[START Records to use]
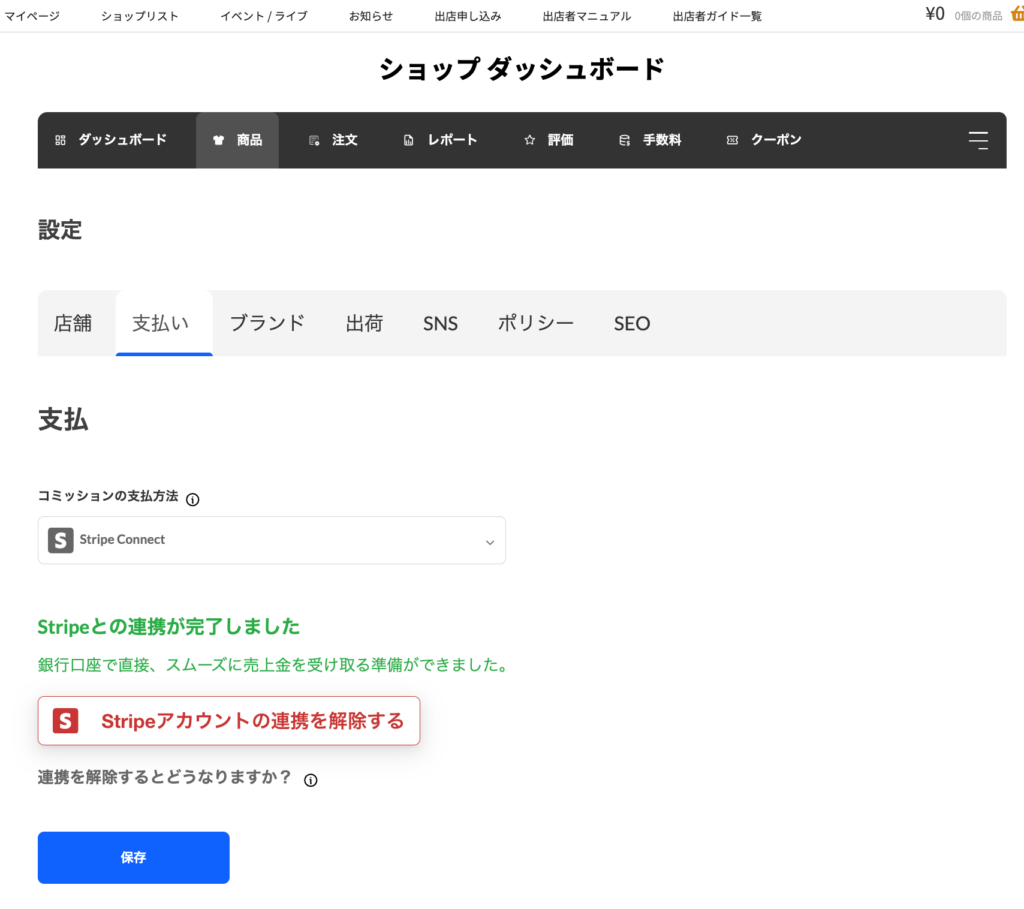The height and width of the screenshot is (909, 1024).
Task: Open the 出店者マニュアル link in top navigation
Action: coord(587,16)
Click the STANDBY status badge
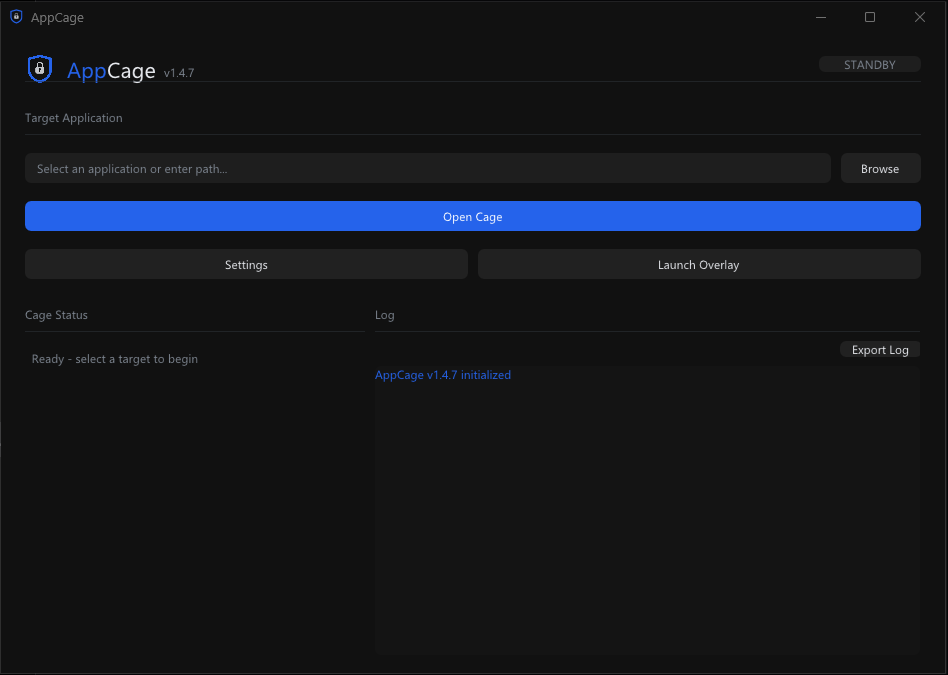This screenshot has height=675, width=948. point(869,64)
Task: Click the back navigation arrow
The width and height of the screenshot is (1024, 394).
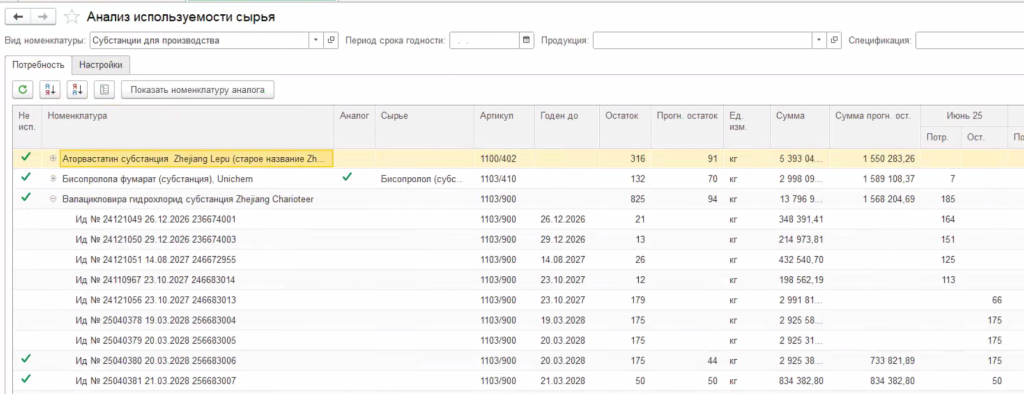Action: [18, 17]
[END Records to use]
[START Records to use]
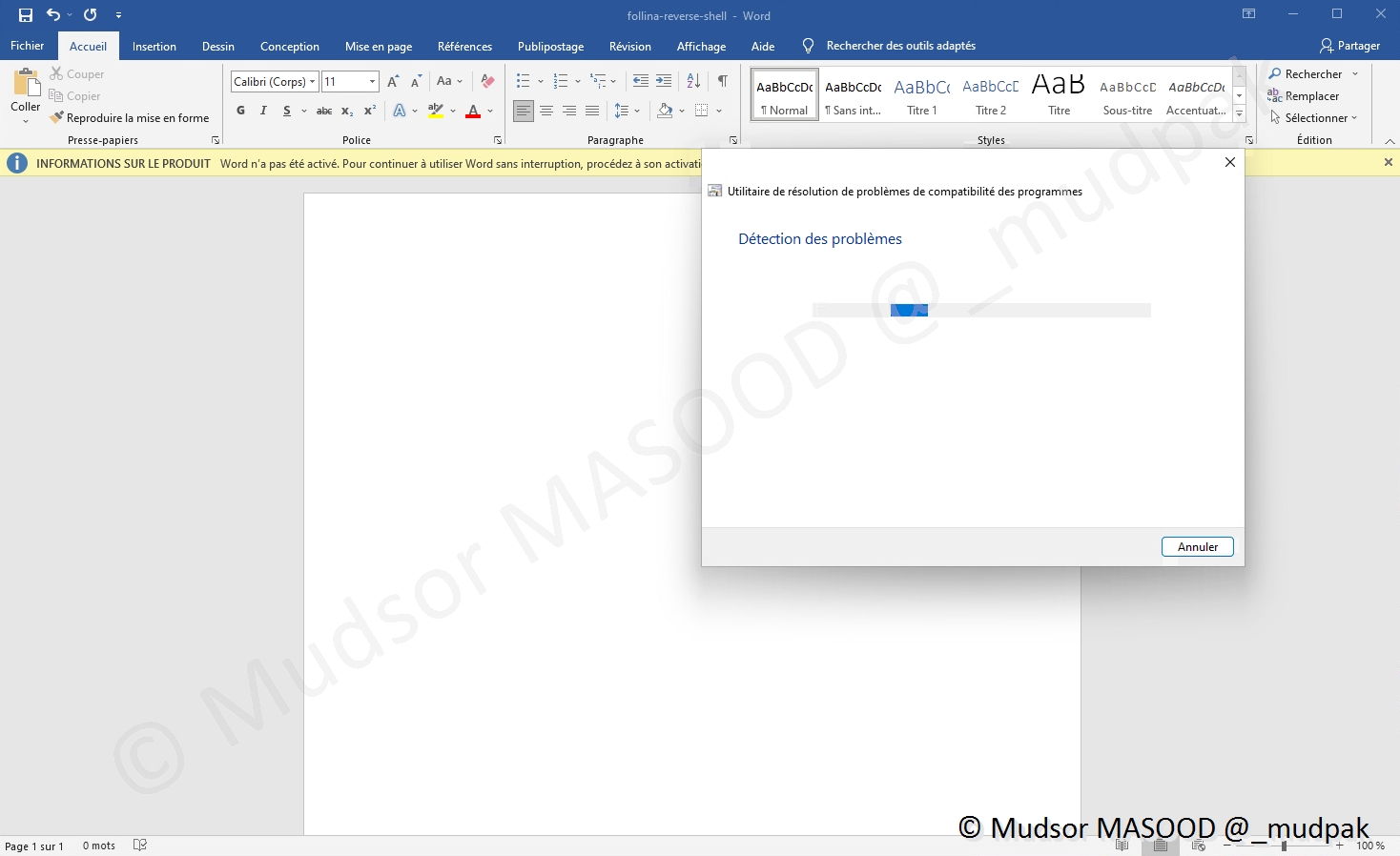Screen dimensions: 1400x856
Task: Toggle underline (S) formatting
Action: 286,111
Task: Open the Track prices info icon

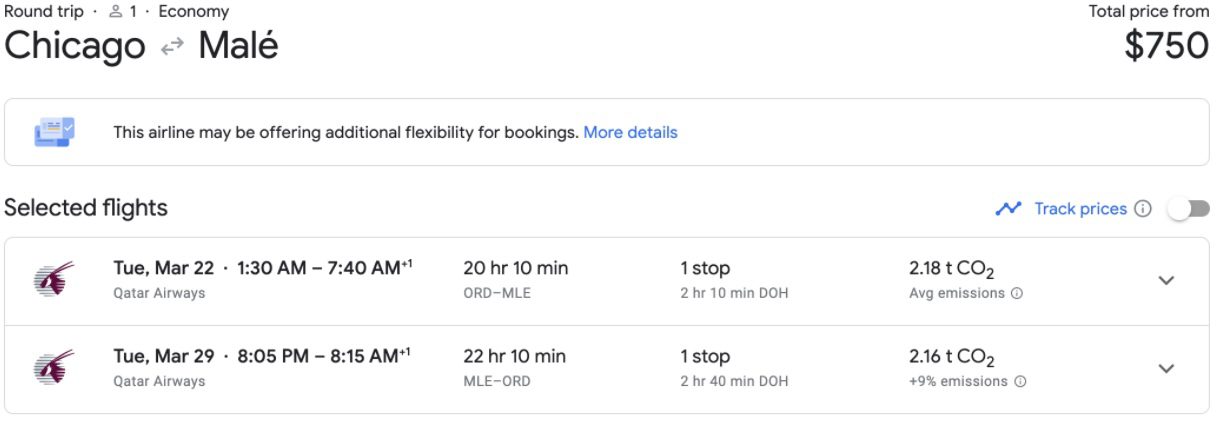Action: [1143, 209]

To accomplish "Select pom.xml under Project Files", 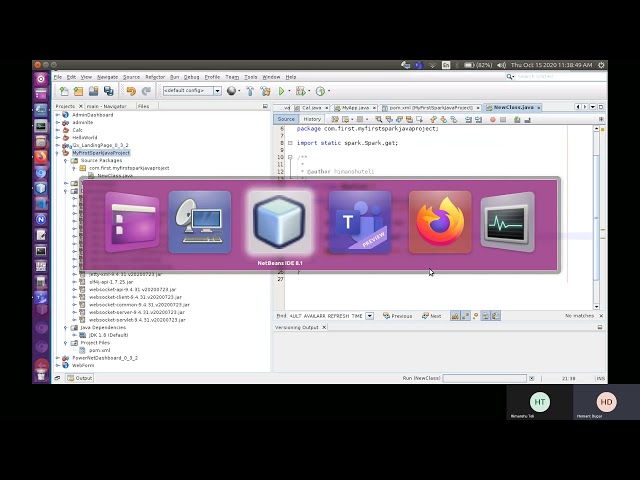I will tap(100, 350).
[END Records to use]
Please report each line of the records that contains the string "Task", treating uppercase and lowercase as different.

# Response
Task: Open the 出店者マニュアル link in top navigation
Task: Click the back navigation arrow
Task: Toggle underline (S) formatting
Task: Open the Track prices info icon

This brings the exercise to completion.